Ah ! quelle impétuosité de paroles ! Il n’y a pas moyen d’y résister. (à Sganarelle.) Monsieur, je vous prie de la faire redevenir muette.

Sganarelle

C’est une chose qui m’est impossible. Tout ce que je puis faire pour votre service est de vous rendre sourd, si vous voulez[1]

Géronte

Je vous remercie. (à Lucinde.) Penses-tu donc…

Lucinde

Non, toutes vos raisons ne gagneront rien sur mon ame.

Géronte

Tu épouseras Horace dès ce soir.

Lucinde

J’épouserai plutôt la mort.

Sganarelle, à Géronte.

Mon Dieu ! arrêtez-vous, laissez-moi médicamenter cette affaire ; c’est une maladie qui la tient, et je sais le remède qu’il y faut apporter.

Géronte

Seroit-il possible, monsieur, que vous pussiez aussi guérir cette maladie d’esprit ?

Sganarelle

Oui ; laissez-moi faire, j’ai des remèdes pour tout ; et notre apothicaire nous servira pour cette cure, (à Léandre.) Un mot. Vous voyez que l’ardeur qu’elle a pour ce Léandre est tout à fait contraire aux volontés du père ; qu’il n’y a point de temps à perdre ; que les humeurs sont fort aigries ; et qu’il est nécessaire de trouver promptement un remède à ce

  1. Plusieurs traits de cette scene rappellent le passage suivant de Rabelais : « Je ne vous avois oncques puis veu que jouastes à Montepellier avec nos antiques amys la morale et comedie de celui qui avoit espousé une femme muette. Le bon mari voulut qu’elle parlast. Elle parla par l’art du medecin et du chirurgien, qui lui coupère une encyliglotte qu’elle avoit sous la langue.

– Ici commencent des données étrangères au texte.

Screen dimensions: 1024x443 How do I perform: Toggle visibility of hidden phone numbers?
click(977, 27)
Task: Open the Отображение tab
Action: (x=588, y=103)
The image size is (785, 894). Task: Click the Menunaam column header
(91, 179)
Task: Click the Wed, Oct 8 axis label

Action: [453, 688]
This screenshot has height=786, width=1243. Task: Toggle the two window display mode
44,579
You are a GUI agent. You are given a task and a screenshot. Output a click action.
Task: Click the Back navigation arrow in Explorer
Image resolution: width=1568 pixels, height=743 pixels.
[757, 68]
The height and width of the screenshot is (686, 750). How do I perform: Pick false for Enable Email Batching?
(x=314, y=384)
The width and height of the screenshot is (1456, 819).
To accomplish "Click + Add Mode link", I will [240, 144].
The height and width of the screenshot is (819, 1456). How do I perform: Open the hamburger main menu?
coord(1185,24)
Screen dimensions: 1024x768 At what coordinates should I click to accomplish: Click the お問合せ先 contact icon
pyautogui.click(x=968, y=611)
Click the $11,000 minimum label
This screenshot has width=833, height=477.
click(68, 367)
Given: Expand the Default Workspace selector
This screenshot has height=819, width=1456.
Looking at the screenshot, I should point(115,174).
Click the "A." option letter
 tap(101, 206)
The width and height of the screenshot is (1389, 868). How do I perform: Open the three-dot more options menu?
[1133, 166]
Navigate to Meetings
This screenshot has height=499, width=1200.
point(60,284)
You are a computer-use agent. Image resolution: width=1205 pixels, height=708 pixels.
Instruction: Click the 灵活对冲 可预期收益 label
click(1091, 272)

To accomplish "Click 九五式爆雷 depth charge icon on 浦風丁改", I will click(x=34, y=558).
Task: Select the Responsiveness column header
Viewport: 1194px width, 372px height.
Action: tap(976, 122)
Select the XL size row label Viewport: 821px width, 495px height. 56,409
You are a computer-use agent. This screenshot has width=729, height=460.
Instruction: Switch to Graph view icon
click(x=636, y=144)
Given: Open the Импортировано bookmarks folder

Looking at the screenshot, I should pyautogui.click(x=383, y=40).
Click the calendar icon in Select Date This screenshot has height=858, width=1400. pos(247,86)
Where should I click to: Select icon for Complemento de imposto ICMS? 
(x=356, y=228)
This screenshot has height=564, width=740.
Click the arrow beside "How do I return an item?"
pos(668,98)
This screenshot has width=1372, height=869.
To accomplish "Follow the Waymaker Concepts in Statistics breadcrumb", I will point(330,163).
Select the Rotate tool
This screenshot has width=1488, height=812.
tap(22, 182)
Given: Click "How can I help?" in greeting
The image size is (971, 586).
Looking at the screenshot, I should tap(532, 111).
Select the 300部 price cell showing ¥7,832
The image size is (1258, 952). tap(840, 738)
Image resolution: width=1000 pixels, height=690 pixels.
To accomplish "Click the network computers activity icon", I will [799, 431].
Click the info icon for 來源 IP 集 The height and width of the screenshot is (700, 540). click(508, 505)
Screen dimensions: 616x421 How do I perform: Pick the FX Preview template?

La parole recouvrée, elle parla tant et tant que son mari retourna au medecin pour remede de la faire taire. Le medecin respondit, en son art, bien avoir des remedes pour faire parler les femmes, n’en avoir pour les faire taire. Remede unique estre surdité du mary contre cestuy interminable parlement de femme. Le paillard devint sourd, par ne sçais quels charmes qu’ils feirent. Puis le medecin demandant son salaire, le mary respondit qu’il estoit vraiment sourd, et qu’il n’entendoit sa demande. Je ne ris oncques tant que je lus à ce patellinage. »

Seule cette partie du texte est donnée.